Riding should be fun, it should be pain free, yes accidents happen, we all fall off, but if we want to be still riding into our golden years then we need to start treating our bodies with more love and respect just like we do with our horses. Initially my goal was to get riders fitter and stronger with an emphasis on education, But I realized there was still a gap and that gap was the why? What was causing some of the issue’s riders were having in the saddle, that lead me to create the Rider Audit, a two-part assessment looking at how the rider moves on the ground with various assessments and then assessing them in the saddle. I then use the information from the first part to help connect the dots to what I am seeing in the saddle. During the Rider Audit we talk about issues they are having with their riding, what movements they find hard etc. I would confidently say that whenever I see and imbalance in their bodies on the ground it shows up in the saddle.
We know that our horses will have their ‘issues’ but we work hard to try and keep them as healthy and balanced as we can with different modalities like saddle fit, massage, chiro. The reality is and this might be a little harsh, is that you are wasting your money on those modalities if you do not look at your own imbalances and ‘issues’ as a rider.

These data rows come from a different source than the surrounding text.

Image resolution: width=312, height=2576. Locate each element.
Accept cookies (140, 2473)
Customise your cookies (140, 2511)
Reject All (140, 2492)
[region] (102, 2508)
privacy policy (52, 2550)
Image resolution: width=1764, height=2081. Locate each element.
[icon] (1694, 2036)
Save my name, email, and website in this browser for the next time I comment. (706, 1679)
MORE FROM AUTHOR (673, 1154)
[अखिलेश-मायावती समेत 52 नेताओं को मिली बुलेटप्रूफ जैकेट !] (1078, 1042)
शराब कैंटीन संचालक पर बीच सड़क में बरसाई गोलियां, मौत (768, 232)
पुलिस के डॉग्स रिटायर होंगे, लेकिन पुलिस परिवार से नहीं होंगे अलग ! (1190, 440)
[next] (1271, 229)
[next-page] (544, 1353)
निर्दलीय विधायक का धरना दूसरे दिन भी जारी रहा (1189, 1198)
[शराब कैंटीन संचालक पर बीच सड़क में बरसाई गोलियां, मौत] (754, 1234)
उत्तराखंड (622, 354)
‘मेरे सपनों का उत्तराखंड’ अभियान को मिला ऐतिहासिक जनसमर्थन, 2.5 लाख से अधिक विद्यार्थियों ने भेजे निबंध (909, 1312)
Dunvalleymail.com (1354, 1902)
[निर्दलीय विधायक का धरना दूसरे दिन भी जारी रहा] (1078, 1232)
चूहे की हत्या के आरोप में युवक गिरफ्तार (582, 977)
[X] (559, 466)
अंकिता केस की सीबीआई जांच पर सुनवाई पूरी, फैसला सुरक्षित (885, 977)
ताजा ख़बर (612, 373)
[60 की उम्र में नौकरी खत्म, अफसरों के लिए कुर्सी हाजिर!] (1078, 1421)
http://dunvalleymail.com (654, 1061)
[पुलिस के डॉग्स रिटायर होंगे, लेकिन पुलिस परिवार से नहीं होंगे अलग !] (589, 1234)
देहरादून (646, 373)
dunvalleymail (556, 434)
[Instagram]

How you move in the saddle affects how your horse moves and their bodies. My hashtag for The Strong Rider is #beabetterteammate and that is because I think we owe it to our horses to be the best that we can be so that they can be the best they can be, but also because they do so much for us, that the least we can do to make their jobs easier is become a fitter, strong and balanced rider and that work has to happen out of the saddle. I know a lot of riders still believe that the only work they need to do is in the saddle, but I think slowly that viewpoint in the equestrian world is starting to change as we see more high-profile riders working out and talking about their strength workouts and fitness routines.
I love the quote "Knowledge is Power" by Sir Francis Bacon, because I wholly believe in it. I have seen my riders transform into strong, fit and confident riders with greater body awareness and connectivity with their riding partners. So, ask yourself, “what do I do to be a better teammate for my horse?” if the answer is nothing, then the time is now to change that.
So, to get you started these are my Top 5 Tips:
1. Stretch, your body and horse will thank you for releasing those tight muscles
2. Get your body assessed, find out your imbalances.
3. Any movement is better than no movement, even if its only 5 minutes, that’s 5 minutes you invested in you and your horse
4. Warm Up before you ride, you wouldn’t not warm your horse up!
5. Resistance training isn’t just about lifting big heavy weights, find a good trainer.